Aminu Babba Danagundi, the Sarkin Dawaki Babba and a kingmaker in the former Kano emirate challenged the legality of these government actions. Represented by his counsel, Chikaosolu Ojukwu (SAN), Danagundi petitioned the court to declare the government’s actions null and void, arguing that the procedures were flawed and politically motivated.

The Court’s Ruling

On Thursday, Justice Abdullahi Muhammad Liman ruled in favor of Danagundi, setting aside the Kano state government’s actions and ordering all parties to maintain the status quo. Justice Liman criticized the defendants for disregarding an interim court order and emphasized the need for adherence to legal processes.

Justice Liman said the defendants were aware of the interim order granted by the court but chose to ignore it and went ahead with the implementation of the law. He further warned that he would assume his coercive powers to enforce compliance with his order, highlighting the judiciary’s role in upholding the rule of law.

However, due to his recent elevation to the Court of Appeal, Justice Liman transferred the case to Justice Simon Amobeda for continuation.

The Judgment’s Controversy and Jurisdiction Issue

The ruling has ignited significant controversy, with critics labeling it a “black market judgment”, which appears to have cast fresh stench on the Nigerian judiciary.

The issue of jurisdiction has been a central point of contention throughout the legal tussle. Legal experts assert that the Federal High Court lacks jurisdiction over matters related to emirship, traditionally considered outside its purview.

Earlier, rights activist and senior lawyer Femi Falana, SAN, had strongly criticized the Federal High Court’s intervention.

“The intervention of the Federal High Court in the dispute arising from the deposition of Emir Ado Bayero & co as well as the restoration of Emir Sanusi Lamido Sanusi is a brazen repudiation of the decision of the Supreme Court,” Falana said.

Citing the case of Tukur versus the Government of Gongola State (1987), Falana recalled the apex court ruling that “The question raised in this claim is not a fundamental right question” because “the right to be Emir is not guaranteed by the Fundamental Rights provisions of the Constitution and the Federal High Court has no jurisdiction whatever in the matter.”

The Kano state government has accused former Governor Umar Ganduje of using federal influence to manipulate the court’s judgment.
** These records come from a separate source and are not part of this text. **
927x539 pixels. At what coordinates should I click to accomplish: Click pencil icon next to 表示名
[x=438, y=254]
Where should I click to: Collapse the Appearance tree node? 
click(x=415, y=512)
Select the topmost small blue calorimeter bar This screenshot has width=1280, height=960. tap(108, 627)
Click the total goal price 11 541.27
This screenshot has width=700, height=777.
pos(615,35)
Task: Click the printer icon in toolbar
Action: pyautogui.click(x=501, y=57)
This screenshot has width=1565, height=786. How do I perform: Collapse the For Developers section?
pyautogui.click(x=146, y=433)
This accusation adds another layer of political intrigue to the legal proceedings, suggesting that the battle over the emirship is as much about political power as it is about traditional leadership.

Last week, the Federal High Court in Kano ruled against the Kano State government and others challenging the court’s jurisdiction over the matter. Delivering the ruling on jurisdiction, Justice Abdullahi M. Liman held that the court has jurisdiction to entertain issues concerning the applicant’s fundamental human rights, relying on Section 42 sub-section 1 and Section 315 of the 1999 Constitution as amended.
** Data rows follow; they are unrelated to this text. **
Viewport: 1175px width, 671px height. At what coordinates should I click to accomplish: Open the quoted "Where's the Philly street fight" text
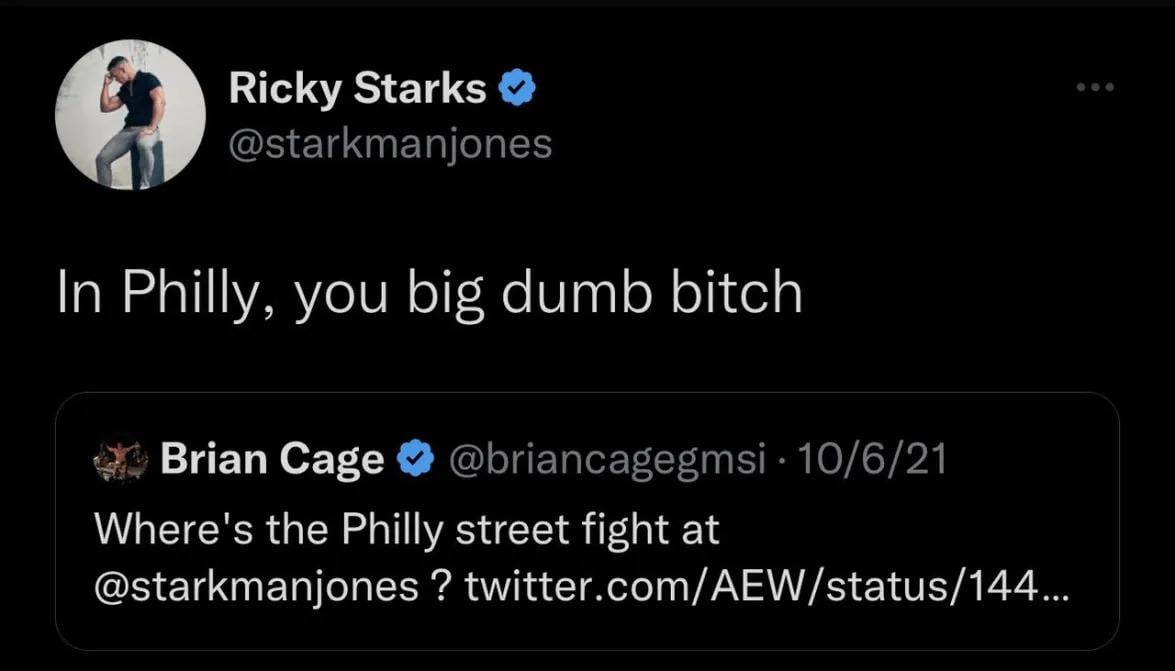(x=407, y=530)
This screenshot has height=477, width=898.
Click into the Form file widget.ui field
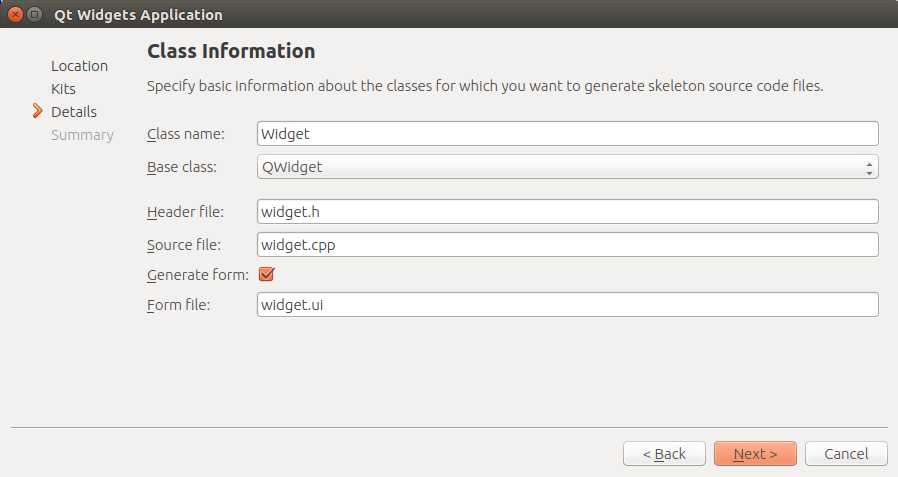pos(568,305)
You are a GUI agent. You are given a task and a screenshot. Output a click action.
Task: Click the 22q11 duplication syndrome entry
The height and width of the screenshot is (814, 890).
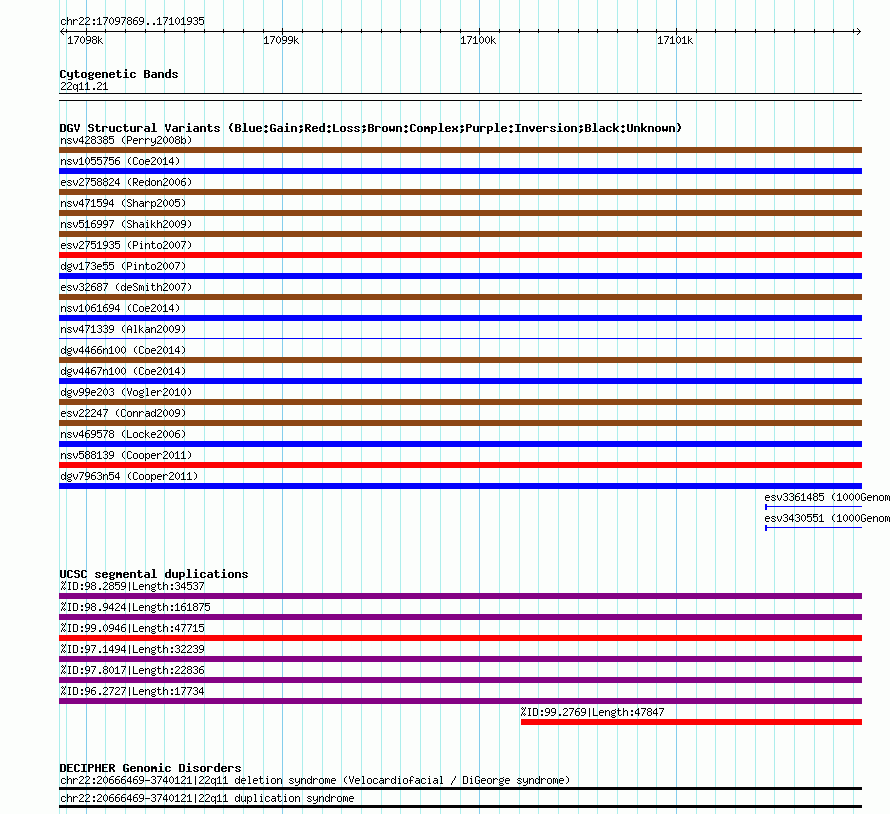tap(207, 798)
But Falana further noted that since the apex court has ruled that the right to be an emir is not a fundamental right under Chapter Four of the Constitution, the Federal High Court in Kano should have declined jurisdiction. He argued that the allegation of infringement of fundamental rights was ancillary to the substantive reliefs concerning the deposition and reinstatement of the embattled emirs.

The controversial court ruling is seen as a reflection of broader issues within the Nigerian judiciary. The Kano and Federal High Courts have been issuing conflicting orders on the emirship dispute. The case has highlighted the perception of judicial overreach, prompting critical concerns about the integrity of the Nigerian judiciary.

Legal experts believe the judgment has significant implications for the Nigerian judiciary, particularly as it overrules the precedent set by the Supreme Court.

“Today in Kano, Abdullahi Liman, a judge of the Federal High Court, has overruled longstanding Supreme Court precedent, assumed jurisdiction he does not have to grant reliefs the parties did not ask for in exercise of powers that he lacks. Anyone who does this is a rogue, not a judge,” Human rights activist and lawyer, Chidi Odinkalu, said.